When reality is the enemy, you're doing it wrong.
Texas Governor Perry, a possible Republican candidate for 2016 presidential race, talks several participants at business leaders luncheon in Portsmouth
Texas Governor Rick Perry, a possible Republican candidate for the 2016 presidential race, talks several participants at a business leaders luncheon in Portsmouth, N.H. on Aug. 22, 2014.
The sharp improvement in American job creation clearly poses a challenge for Republicans. The GOP spent last year insisting that the Affordable Care Act, higher taxes on the wealthy, and federal regulations were crushing the job market, and yet, 2014 saw the fastest drop in unemployment in literally three decades.
 
What's a Republican to do? As is too often the case, it appears resorting to conspiracy theories is easier than dealing with reality.

After a two-year hiatus from politics, unemployment trutherism made its return to the Republican campaign trail on Monday, making a brief appearance alongside Rick Perry at an Iowa breakfast. According to Bloomberg Politics reporter Dave Weigel, the former Texas governor told a gathering of the Republican Jewish Coalition that they couldn't trust the official unemployment rate coming out of Washington. "It's been massaged, it's been doctored," Perry said, as quoted in a tweet by Weigel.

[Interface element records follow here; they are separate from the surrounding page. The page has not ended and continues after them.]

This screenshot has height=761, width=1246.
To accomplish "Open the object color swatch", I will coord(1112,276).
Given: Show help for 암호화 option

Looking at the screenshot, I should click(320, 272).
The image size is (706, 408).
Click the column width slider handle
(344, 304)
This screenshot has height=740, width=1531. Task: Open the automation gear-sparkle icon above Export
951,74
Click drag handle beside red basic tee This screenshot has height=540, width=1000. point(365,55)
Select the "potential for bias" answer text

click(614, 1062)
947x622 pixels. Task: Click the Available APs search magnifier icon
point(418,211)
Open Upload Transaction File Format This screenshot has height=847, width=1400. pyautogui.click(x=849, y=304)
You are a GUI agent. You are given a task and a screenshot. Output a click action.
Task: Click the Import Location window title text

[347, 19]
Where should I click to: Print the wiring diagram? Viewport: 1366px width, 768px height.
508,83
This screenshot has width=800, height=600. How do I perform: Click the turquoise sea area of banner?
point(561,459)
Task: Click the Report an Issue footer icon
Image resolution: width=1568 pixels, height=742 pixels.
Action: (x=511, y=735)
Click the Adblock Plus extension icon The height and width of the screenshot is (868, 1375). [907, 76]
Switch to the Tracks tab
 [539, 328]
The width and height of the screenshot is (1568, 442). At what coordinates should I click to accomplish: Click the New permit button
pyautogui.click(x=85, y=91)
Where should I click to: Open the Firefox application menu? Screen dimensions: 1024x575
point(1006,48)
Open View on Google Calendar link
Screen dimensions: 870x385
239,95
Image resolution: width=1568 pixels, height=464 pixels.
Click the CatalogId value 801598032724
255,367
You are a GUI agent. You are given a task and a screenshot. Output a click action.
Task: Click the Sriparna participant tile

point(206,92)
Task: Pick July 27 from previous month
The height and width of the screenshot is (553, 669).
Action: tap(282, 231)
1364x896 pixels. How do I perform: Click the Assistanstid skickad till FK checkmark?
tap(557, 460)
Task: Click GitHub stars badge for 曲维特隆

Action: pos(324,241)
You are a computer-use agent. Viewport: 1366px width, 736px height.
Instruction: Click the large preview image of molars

Weigel has not yet published a report with the full context, but he provided a transcript to  W. Gardner Selby. The former Texas governor explicitly said, in reference to the unemployed, "I mean, who is it standing up for these people that I call the uncounted? They've lost hope that they can even get a job, so they're not even counted. When you look at the unemployment rate today, that's not the true unemployment rate, it's been massaged, it's been doctored."
 
Actually, no, it hasn't.
 
If Perry and others on the far-right want to make the case that the unemployment rate is an imperfect metric, that's fine. In fact, I'm inclined to agree, and as regular readers know, I've said many times there are better metrics that offer a more accurate look at the jobs picture.
 
The unemployment rate is one of the more common statistics -- it's the one the public tends to rely on -- but I'm far more interested in the actual number of jobs being created on a month-to-month basis. (Of course, using this metric doesn't do Republicans any favors -- the drop in the jobless rate has coincided with increasingly robust job creation, unlike anything seen in either Bush era.)
 
But Perry and his allies, discouraged by good economic news, don't want to make the case for a different metric so much as they want to accuse the White House of engaging in a conspiracy to "doctor" the data.
 
To put it charitably, that's nuts. Indeed, it doesn't even make sense -- not only is there literally nothing to suggest the figures have been manipulated for political purposes, but if President Obama and his team were going to launch a conspiracy like this, they wouldn't have delayed the best news until after the midterm elections, when the facts could no longer do Democrats any good.
 
These bizarre and unhinged ideas about a nefarious scheme have been working their way through conservative circles for a while now, and they're not improving with age. The broader pattern, however, is even more discouraging: too much of the right has started to see reality as an enemy to be challenged and replaced.
 
Science points to climate change? There must be a "hoax." Data points to falling unemployment? The numbers must be "doctored." Polls show Mitt Romney is going to lose? The surveys must be "skewed." Evidence points to the efficacy of the Affordable Care Act? Just bury your head in the sand and pretend otherwise. Benghazi conspiracy theories have been discredited? Keep looking for evidence that doesn't exist.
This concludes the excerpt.